Entre los locales afectados se encuentra la sucursal de Tea Connection de Palermo, cuyo dueño Alejandro Cilley aseguró que es "la primera vez en 20 años que un local de la cadena sufre una clausura de este tipo". El empresario detalló que el lunes 26 de mayo sufrieron la clausura porque encontraron unos cartones en un lugar que no correspondía.
"Una cosa es controlar, otra venir directamente a clausurar", protestó Cilley, quien agregó que "la Ciudad está más sucia, hay más gente revolviendo la basura y parece que nos eligieron como chivo expiatorio". El miércoles 29, el local aún permanecía cerrado, evidenciando el impacto económico de estas medidas.
El endurecimiento de la política de higiene urbana comenzó el año pasado con la implementación de multas para quienes revolvieran la basura de los contenedores. Este año, Macri decidió transferir el control de la higiene urbana a la Jefatura de Gabinete, quitándoselo al Ministerio de Espacio Público, en una movida que blanqueó el malestar oficial con las empresas de recolección.
Desde el Gobierno porteño identificaron tres fallas principales en el sistema: la no recolección de residuos diseminados alrededor de los contenedores durante la recolección nocturna, el deficiente barrido matutino de cordones y cazuelas, y la falta de control por parte de los supervisores de las empresas que, según el pliego, deben controlar el 80% de las tareas realizadas en calle.
Los empresarios gastronómicos denuncian que las clausuras son desproporcionadas y generan un grave perjuicio económico. "Por ley, el inspector tiene 72 horas hábiles para presentar la clausura. Te obligan a tener el local cerrado como mínimo tres días. Una cadena tiene otro respaldo, pero una medida así puede fundir a los más chicos", explicó Cilley.
El sector reconoce que viene trabajando junto a la Ciudad desde hace varios años para mejorar el manejo de residuos. Los grandes generadores están obligados a contratar un servicio de recolección privada, mientras que los emprendimientos más pequeños deben sacar la basura entre las 19 y 21 horas.

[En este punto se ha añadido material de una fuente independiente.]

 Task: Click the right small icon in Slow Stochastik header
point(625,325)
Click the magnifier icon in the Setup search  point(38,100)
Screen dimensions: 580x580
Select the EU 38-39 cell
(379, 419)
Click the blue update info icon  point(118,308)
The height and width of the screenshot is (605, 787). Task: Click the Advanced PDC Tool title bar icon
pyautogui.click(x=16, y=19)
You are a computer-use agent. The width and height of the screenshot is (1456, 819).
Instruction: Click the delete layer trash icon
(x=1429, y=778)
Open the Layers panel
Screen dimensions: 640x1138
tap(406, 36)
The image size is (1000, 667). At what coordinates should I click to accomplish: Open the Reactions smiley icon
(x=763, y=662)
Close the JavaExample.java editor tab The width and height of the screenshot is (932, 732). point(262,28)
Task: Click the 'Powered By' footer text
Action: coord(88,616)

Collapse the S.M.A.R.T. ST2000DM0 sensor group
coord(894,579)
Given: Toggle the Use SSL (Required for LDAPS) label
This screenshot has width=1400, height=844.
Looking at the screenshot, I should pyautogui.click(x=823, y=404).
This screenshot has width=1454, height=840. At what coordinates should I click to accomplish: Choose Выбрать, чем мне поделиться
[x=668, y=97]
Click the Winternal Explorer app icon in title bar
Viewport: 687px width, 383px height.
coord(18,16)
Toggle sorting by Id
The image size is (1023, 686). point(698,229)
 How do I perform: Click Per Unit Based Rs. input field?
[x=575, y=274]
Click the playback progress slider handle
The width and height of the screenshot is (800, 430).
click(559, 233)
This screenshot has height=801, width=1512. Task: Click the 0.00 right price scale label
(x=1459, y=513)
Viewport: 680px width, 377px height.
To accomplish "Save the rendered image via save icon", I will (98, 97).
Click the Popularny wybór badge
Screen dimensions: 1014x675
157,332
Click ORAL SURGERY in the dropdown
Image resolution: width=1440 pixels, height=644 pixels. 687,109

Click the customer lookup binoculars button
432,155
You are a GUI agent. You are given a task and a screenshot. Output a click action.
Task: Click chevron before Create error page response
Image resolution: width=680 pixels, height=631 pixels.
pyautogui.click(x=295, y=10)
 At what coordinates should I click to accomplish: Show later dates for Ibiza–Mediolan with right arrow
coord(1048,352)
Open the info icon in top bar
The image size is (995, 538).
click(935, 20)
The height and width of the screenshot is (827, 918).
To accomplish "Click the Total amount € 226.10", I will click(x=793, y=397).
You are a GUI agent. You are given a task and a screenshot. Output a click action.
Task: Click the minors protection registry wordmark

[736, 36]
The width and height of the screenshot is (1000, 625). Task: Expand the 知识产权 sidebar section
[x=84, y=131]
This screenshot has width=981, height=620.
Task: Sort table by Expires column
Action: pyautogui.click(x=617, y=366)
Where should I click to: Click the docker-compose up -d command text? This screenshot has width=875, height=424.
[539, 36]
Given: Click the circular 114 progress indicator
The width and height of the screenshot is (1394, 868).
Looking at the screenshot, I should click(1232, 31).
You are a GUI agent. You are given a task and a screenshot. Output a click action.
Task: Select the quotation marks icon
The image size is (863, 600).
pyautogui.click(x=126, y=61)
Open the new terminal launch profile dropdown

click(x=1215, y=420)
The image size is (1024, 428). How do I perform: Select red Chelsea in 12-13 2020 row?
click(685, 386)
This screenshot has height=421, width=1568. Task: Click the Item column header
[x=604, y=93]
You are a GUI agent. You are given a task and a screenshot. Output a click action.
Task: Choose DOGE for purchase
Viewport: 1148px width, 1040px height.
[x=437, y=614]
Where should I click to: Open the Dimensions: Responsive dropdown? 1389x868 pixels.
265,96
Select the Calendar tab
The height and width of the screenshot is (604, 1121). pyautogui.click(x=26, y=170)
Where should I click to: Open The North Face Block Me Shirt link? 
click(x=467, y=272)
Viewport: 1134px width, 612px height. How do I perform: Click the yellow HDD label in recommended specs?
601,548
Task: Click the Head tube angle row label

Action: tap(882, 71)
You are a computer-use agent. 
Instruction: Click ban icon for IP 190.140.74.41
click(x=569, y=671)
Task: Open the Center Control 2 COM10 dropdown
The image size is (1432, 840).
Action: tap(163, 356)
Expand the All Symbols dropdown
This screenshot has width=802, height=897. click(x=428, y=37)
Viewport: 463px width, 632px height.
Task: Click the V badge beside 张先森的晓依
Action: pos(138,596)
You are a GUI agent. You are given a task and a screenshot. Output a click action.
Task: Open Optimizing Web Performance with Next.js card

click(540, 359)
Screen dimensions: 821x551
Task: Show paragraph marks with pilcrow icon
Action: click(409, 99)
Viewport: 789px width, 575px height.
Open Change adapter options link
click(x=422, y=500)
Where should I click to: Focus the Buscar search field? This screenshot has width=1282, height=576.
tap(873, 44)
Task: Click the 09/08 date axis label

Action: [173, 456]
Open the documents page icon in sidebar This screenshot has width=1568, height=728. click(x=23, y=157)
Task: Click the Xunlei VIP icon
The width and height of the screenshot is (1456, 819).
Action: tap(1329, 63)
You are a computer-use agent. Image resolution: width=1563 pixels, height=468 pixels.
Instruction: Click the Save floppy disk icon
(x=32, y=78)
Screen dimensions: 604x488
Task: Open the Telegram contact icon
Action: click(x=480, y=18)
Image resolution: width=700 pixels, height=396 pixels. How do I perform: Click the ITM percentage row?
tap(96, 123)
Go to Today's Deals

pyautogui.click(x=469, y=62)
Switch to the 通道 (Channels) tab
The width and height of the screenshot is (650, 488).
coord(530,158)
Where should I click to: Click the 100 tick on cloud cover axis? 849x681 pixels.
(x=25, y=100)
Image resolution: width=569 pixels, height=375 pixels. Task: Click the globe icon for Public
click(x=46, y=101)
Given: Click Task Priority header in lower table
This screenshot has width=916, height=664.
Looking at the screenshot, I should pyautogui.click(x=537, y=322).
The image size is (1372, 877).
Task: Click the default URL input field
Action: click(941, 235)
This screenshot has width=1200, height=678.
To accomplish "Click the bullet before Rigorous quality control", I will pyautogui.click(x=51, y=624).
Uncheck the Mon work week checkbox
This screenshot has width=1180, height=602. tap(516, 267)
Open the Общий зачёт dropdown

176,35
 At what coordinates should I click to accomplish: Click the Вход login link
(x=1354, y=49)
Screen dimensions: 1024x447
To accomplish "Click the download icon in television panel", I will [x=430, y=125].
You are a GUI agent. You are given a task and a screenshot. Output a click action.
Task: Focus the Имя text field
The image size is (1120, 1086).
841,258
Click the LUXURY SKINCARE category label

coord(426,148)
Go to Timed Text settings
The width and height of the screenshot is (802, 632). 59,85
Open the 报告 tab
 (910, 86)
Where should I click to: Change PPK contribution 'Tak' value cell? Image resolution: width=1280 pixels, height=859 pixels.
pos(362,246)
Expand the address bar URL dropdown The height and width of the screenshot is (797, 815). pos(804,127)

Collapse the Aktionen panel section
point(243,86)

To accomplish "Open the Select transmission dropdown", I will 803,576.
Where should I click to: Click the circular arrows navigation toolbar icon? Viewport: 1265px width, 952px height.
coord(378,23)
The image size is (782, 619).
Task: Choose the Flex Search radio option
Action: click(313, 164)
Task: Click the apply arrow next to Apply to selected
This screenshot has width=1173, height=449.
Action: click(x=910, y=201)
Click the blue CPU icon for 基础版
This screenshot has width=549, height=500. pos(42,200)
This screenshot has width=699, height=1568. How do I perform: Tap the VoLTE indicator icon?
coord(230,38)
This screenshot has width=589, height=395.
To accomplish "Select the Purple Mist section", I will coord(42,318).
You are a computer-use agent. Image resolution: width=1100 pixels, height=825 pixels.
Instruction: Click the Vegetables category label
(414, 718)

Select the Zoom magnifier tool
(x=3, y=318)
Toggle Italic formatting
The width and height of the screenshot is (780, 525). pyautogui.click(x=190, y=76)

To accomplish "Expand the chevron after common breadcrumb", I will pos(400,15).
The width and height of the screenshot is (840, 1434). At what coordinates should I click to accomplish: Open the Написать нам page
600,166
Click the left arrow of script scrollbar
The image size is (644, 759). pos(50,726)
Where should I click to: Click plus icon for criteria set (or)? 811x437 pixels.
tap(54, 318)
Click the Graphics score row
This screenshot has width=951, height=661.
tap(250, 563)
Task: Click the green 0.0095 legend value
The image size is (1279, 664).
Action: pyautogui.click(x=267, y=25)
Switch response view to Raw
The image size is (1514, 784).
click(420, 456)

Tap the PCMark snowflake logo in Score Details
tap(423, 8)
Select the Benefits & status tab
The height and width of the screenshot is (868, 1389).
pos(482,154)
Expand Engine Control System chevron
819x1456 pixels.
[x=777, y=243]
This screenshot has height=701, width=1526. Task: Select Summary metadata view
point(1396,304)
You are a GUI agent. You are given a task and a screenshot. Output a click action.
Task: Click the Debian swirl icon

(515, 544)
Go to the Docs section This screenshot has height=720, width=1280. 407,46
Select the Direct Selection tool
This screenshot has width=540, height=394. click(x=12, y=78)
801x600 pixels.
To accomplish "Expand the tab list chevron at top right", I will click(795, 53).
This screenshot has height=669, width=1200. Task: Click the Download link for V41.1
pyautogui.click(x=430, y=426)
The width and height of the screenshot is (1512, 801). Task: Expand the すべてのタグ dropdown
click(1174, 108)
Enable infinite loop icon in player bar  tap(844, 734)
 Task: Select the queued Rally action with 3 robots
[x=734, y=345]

Desde el Gobierno porteño se muestran firmes en la nueva política. "Estamos haciendo lo que corresponde. Comercio que no sacan la basura de 19 a 21 o que se detecta que tiran fuera de los contenedores se los clausura preventivamente", afirmaron fuentes oficiales.
La normativa establece que si un local genera más de 40 kg diarios de residuos húmedos (o 100 litros), está obligado a contratar un servicio privado de recolección. Todos los locales deben separar los residuos secos (reciclables) y disponerlos en contenedores verdes o entregarlos a recuperadores urbanos, mientras que los residuos húmedos deben ir en bolsas cerradas.